The first census which focused on the sectarian distribution was carried out in 1932 under the French mandate, however, this census was only carried out in the lands under the short-lived Government of Latakia (the Alawite State established by the French) which covered only 7000 km2 out of modern Syria's total area of 185,000 km2. A general census of Syria in 1943 gave details of religious groups of the population and the rate of growth of each and estimates of the population in 1953 from an unnamed source were as follows:

|  | 1943 census | 1953 census | Growth |
| Total Muslims | 2,427,605 (84.87%) | 3,145,287 (86.03%) | 30% |
Individual sects and religions
| Sunnis | 1,971,053 (68.91%) | 2,578,810 (70.54%) | 31% |
| Christians | 403,036 (14.09%) | 478,970 (13.10%) | 19% |
| Alawites | 325,311 (11.37%) | 398,445 (10.90%) | 22% |
| Druze | 87,184 (3.05%) | 113,318 (3.10%) | 30% |
| Ismailis | 28,527 (1.00%) | 36,745 (1.01%) | 29% |
| Jews | 29,770 (1.04%) | 31,647 (0.87%) | 6% |
| Shi'ites | 12,742 (0.45%) | 14,887 (0.41%) | 17% |
| Yezidi | 2,788 (0.10%) | 3,082 (0.08%) | 11% |

==Languages==

Arabic is the official, and most widely spoken, language. Arabic speakers make up 85% of the population. Several modern Arabic dialects are used in everyday life, most notably Levantine in the west and Mesopotamian in the northeast. A report published by the UNHCR points out that "while the majority of Syrians are considered Arabs, this is a term based on spoken language (Arabic), not ethnicity."
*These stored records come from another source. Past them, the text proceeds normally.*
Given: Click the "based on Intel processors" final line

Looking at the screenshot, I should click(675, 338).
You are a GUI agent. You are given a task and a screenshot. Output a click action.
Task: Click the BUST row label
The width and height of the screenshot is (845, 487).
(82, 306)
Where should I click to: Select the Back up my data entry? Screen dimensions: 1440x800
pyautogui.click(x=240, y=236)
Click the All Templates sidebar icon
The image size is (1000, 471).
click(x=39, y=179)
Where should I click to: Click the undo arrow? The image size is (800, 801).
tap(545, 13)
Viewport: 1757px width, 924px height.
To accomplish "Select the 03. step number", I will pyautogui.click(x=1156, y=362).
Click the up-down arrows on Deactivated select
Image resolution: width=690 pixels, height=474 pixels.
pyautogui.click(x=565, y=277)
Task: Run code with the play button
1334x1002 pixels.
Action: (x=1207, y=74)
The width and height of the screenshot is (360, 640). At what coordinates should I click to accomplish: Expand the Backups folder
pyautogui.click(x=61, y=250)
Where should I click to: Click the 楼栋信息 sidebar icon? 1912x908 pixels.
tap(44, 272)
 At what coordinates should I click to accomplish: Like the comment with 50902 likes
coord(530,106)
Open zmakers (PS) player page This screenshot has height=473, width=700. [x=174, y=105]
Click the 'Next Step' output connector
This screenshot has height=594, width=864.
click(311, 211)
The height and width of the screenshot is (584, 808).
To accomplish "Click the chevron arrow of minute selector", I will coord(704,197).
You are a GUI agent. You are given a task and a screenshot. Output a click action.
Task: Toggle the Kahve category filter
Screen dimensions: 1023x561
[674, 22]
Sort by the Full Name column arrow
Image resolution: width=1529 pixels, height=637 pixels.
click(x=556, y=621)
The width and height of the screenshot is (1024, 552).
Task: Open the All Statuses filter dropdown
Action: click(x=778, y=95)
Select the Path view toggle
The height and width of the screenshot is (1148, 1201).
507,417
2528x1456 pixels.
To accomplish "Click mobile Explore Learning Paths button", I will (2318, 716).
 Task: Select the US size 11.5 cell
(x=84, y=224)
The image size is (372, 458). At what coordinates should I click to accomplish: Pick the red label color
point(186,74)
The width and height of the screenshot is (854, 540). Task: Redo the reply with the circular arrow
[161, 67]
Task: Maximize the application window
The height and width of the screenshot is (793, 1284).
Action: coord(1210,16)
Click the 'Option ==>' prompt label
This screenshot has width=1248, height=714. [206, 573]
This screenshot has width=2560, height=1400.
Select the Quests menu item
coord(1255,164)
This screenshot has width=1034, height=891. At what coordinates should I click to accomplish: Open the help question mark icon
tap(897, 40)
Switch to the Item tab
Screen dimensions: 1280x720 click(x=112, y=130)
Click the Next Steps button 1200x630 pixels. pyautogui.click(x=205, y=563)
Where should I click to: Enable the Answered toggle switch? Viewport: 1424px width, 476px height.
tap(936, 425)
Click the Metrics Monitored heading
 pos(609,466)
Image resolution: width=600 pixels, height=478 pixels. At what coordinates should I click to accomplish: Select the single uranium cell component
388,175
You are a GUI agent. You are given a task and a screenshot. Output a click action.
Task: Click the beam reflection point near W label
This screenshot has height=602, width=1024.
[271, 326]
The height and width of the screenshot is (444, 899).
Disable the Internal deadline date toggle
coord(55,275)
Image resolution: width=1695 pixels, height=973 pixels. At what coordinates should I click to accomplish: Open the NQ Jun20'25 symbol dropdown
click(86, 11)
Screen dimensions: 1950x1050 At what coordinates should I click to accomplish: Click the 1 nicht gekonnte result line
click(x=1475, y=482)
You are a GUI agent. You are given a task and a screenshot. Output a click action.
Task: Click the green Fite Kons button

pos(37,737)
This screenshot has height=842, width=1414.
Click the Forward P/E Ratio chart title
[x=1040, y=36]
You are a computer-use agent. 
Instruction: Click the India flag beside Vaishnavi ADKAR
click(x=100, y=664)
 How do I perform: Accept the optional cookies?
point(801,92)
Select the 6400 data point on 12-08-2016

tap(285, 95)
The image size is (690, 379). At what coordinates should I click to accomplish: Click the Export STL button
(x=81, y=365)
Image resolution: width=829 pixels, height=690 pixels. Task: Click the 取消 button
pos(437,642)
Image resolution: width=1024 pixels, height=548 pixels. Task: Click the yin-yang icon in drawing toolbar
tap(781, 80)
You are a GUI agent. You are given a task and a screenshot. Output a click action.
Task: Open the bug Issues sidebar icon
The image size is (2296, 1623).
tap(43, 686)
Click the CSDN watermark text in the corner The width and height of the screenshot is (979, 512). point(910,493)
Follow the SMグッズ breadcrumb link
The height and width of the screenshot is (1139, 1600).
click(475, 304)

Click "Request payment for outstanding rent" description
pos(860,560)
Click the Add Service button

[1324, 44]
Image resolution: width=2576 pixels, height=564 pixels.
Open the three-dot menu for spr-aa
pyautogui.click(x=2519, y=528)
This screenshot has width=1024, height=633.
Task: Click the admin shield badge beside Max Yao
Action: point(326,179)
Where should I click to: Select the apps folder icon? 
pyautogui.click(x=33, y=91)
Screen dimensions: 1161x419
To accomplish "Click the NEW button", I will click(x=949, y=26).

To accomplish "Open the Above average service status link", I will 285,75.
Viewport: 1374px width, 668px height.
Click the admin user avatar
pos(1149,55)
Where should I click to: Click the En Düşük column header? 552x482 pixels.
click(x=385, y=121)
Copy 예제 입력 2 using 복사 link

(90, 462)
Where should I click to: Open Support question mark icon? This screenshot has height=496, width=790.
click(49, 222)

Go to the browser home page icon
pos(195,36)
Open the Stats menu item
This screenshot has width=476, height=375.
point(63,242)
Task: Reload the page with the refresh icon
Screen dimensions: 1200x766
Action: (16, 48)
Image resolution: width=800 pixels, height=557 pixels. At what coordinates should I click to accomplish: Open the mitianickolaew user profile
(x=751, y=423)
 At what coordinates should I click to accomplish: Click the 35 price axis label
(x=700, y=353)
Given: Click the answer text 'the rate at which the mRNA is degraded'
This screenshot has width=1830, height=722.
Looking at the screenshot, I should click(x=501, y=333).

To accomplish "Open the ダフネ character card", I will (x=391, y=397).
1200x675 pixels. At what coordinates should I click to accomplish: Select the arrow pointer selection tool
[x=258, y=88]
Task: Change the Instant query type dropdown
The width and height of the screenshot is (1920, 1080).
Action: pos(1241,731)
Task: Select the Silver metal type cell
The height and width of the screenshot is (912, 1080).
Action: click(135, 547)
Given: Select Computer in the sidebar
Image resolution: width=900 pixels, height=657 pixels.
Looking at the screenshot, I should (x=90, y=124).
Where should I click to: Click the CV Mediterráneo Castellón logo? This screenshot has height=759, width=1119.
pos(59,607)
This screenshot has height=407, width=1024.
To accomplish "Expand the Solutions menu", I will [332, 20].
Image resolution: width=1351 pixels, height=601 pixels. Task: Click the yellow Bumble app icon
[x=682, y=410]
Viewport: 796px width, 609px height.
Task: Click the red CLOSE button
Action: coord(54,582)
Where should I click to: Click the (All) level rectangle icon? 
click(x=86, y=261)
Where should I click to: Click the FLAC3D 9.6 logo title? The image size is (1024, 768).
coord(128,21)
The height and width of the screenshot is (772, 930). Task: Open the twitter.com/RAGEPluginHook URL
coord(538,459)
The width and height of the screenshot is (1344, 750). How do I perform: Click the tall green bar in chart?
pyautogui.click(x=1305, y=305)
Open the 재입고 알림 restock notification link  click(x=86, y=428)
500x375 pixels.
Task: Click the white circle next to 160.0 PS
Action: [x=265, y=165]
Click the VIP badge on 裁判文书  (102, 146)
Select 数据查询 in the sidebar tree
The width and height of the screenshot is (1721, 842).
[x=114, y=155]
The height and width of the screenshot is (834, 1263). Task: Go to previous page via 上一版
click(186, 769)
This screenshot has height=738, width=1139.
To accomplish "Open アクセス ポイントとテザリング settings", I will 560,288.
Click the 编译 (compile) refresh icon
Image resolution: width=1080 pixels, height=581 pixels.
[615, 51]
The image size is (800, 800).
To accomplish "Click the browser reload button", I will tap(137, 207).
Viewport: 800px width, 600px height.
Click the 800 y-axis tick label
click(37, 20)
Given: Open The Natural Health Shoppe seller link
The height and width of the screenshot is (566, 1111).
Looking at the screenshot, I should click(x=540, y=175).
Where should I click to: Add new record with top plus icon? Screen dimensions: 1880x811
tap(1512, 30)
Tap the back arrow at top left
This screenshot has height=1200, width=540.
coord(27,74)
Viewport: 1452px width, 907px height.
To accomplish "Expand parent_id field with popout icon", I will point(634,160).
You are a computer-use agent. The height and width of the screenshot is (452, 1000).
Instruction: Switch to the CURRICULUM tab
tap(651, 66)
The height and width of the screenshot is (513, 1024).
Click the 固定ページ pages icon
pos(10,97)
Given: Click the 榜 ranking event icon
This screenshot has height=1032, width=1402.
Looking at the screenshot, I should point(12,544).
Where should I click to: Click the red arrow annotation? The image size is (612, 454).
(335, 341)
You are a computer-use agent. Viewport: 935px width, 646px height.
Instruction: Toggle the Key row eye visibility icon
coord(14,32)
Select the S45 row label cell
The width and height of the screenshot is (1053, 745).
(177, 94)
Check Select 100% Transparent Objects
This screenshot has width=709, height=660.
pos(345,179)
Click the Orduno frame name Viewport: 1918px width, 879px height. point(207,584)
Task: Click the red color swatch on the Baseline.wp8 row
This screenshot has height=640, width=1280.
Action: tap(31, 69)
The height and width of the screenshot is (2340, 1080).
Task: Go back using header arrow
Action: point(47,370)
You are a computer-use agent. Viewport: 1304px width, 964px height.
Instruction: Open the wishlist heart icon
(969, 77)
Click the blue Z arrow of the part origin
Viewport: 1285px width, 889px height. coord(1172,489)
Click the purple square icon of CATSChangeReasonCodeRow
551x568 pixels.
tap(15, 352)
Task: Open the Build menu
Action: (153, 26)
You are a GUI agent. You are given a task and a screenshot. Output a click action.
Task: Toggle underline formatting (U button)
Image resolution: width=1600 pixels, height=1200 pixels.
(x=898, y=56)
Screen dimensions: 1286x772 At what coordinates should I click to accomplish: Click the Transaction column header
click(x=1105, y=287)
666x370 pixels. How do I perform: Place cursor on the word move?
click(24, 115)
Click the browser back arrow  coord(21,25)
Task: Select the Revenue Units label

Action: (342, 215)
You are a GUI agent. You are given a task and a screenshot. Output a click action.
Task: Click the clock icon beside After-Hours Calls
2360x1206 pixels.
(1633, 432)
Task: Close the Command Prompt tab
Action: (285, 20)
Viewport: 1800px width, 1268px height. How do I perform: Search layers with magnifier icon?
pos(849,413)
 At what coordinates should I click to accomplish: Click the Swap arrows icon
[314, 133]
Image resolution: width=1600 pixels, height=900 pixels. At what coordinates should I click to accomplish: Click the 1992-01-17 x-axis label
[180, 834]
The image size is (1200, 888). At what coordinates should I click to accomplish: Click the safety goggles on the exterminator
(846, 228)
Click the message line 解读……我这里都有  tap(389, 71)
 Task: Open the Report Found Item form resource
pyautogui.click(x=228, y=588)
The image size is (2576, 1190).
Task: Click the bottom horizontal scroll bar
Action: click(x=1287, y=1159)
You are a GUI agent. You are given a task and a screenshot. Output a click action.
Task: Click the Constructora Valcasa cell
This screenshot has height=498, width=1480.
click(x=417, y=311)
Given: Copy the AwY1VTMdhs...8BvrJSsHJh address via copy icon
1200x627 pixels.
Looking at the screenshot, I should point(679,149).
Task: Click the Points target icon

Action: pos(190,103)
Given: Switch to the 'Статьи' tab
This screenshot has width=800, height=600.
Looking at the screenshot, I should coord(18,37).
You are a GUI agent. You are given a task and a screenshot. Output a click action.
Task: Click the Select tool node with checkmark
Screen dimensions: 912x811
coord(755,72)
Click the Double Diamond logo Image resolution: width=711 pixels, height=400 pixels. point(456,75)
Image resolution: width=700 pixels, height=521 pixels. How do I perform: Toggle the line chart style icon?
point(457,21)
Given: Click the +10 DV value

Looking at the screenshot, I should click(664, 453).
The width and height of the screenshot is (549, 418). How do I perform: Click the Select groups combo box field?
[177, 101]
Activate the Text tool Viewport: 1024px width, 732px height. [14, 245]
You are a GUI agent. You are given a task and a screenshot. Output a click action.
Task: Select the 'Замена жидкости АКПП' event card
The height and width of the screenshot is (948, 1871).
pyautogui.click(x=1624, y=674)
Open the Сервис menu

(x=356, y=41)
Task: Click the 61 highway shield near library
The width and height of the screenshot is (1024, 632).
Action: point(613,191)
According to The Encyclopedia of Arabic Language and Linguistics, in addition to Arabic, the following languages are spoken in the country, in order of the number of speakers: Kurdish, Turkish, Neo-Aramaic (four dialects), Circassian, Chechen, Armenian, and finally Greek. None of these languages have official status.

Many educated Syrians also speak English and French.